Escaping the 9-to-5 slog to live in Italy, promote a book, or motorcycle through South America might sound like an impossible dream. But with a little planning, luck, and clever negotiation, it just might be possible. We found five people who managed to take sabbaticals from their full-time jobs and asked them how they did it. Here are their top 10 tips for other people hoping to do the same:
[In Pictures: 10 Smart Ways to Improve Your Budget.]
Name your big goal, which might mean remembering a forgotten dream. When Danny Tobias, 29, started applying for jobs his senior year of college, he wasn't thrilled with his options. He felt like he needed something bigger to aim for, and came up with the idea of traveling around the world. Five years later, he and his wife, Jillian, made that dream come true when they quit their jobs and spent two years traveling to 50 countries.
Rachel Meeks, creator of SmallNotebook.org, similarly dreamed of living in Italy years ago, soon after she and her husband, Doug, got married. At the time, they didn't think they could take a break from their jobs and soon had two children. But last year, when her husband turned 40, she remembered that goal. "On his birthday, I realized that he had worked for 25 years, and I thought it would be a good idea for Doug to take a year off from working 60-hour weeks, spend some time with the family, and think about what he will work on for the next 25 years," she wrote on her blog. They ended up moving to Florence for a couple months.
Make a plan. "You must be realistically confident and have a plan for something great to do in your time off to make it worth it. 'Not going to work' is not a good enough plan," says Meeks. In fact, all of the sabbatical-takers in this story detailed their plans well in advance.
Do whatever it takes to establish a healthy slush fund. Ben Slavin, 28, spent six months riding his motorcycle from New Hampshire to Argentina. Before taking off, he limited his expenditures almost entirely to rent and food. That meant no new clothes, no weekend getaways, and no restaurants. "I figured every beer I didn't buy in the States was worth four beers in Latin America. I'm not a lush, but when you put it like that, it's easy to save," he says. By the time he was ready to go, he had saved $30,000.
Danny and Jillian Tobias lived in a small, one-bedroom apartment and tried to live off just one salary so they could save the other. With the goal of saving a total of $80,000 for their two-year trip, they skipped expensive hobbies like golf and clubbing in favor of outdoorsy activities.

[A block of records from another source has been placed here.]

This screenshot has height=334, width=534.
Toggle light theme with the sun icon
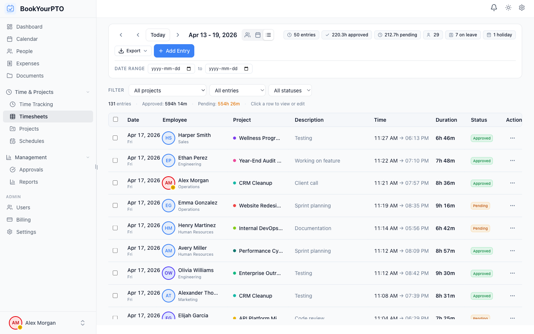[x=508, y=7]
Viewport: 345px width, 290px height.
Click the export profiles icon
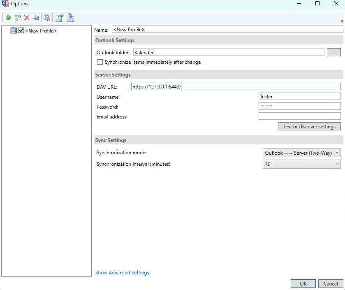click(x=59, y=18)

They also skipped restaurants, cooked at home, and drove a used car. "All my friends said I was crazy, that there was no way we could save up that kind of cash … They were wrong," says Danny Tobias.
Leave your job on good terms. Jenny Blake, author of Life After College, asked her employer, Google, for three-and-a-half months off to promote her book. "Google is pretty understanding about things like this. It's not guaranteed, but they look at things on a case-by-case basis," she explains. It helped that she'd been at the company for five years, had a strong performance record, and gave a compelling reason for the break.
Get your finances ultra-organized. Unsatisfied with the available options, Danny and Jillian Tobias created their own website, Doughhound.com, to help them, and others, stay organized. It lets users create a budget and track spending without sharing passwords and other personal information. Blake created a separate savings account to put money aside for her sabbatical, then created budgeting spreadsheets using Google Docs.
Pay off any lingering debt. Meeks and her husband paid off their debt before planning their Italian sabbatical and had been saving for several years, which she says made it easier to feel like they were in a good position to plan the break.